Dans l'Ariège, « une dizaine de spécialistes pratiquaient le DE en fin d'année » (sur les 88 installés) , précise Jérôme Vives, en charge des relations avec les professionnels de santé à la CPAM de Foix. « Ils semblent moins nombreux en début d'année, mais on manque de recul au niveau statistique », nuance Jérôme Vives. La CPAM se dit « en phase d'observation » et ne « veut pas mettre de l'huile sur le feu » avant de mesurer les effets de l'accord national du 10 janvier.

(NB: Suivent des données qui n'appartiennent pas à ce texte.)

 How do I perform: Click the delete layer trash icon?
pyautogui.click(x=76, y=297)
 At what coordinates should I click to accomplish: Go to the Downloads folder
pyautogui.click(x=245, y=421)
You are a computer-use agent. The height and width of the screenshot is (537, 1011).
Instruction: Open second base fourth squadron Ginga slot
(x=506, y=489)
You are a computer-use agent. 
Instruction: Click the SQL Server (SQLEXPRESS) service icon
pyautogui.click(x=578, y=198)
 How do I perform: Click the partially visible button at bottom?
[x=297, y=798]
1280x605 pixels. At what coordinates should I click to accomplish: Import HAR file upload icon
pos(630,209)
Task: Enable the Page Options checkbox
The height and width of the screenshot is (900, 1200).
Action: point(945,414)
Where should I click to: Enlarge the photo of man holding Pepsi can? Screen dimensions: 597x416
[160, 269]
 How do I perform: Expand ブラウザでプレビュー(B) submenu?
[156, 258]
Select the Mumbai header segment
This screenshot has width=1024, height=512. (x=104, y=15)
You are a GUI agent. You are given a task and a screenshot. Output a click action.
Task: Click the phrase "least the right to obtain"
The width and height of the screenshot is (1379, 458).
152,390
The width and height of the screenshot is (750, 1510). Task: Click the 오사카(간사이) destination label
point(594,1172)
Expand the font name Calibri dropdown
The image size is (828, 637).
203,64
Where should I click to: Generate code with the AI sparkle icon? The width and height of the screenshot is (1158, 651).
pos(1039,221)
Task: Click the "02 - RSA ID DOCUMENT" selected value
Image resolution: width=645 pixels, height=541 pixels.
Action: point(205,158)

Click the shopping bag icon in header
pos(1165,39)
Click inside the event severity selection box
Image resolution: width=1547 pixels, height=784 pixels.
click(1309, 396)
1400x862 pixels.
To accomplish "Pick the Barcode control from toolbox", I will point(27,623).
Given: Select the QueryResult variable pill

Enfin, dans la Vienne, la CPAM de Poitiers a observé fin 2002 des dépassements, surtout chez les ophtalmologues (40 % des effectifs en secteur I), sur « 20 à 60 % de leur activité ». La directrice de la caisse, Nadine Galinat, constate que « certains continuent leurs dépassements en janvier », selon les premières statistiques dont elle dispose sur la période. Elle vient d'envoyer une lettre aux intéressés pour « leur rappeler leurs obligations », sans évoquer encore de procédure de sanctions.